#### [TASK ITEM]
For every line in the material, set down an identical one.

>>>

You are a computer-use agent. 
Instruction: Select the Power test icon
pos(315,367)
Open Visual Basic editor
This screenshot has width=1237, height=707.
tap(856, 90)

<<<

#### [SOLUTION TO THE EXERCISE]
You are a computer-use agent. 
Instruction: Select the Power test icon
pos(315,367)
Open Visual Basic editor
This screenshot has width=1237, height=707.
tap(856, 90)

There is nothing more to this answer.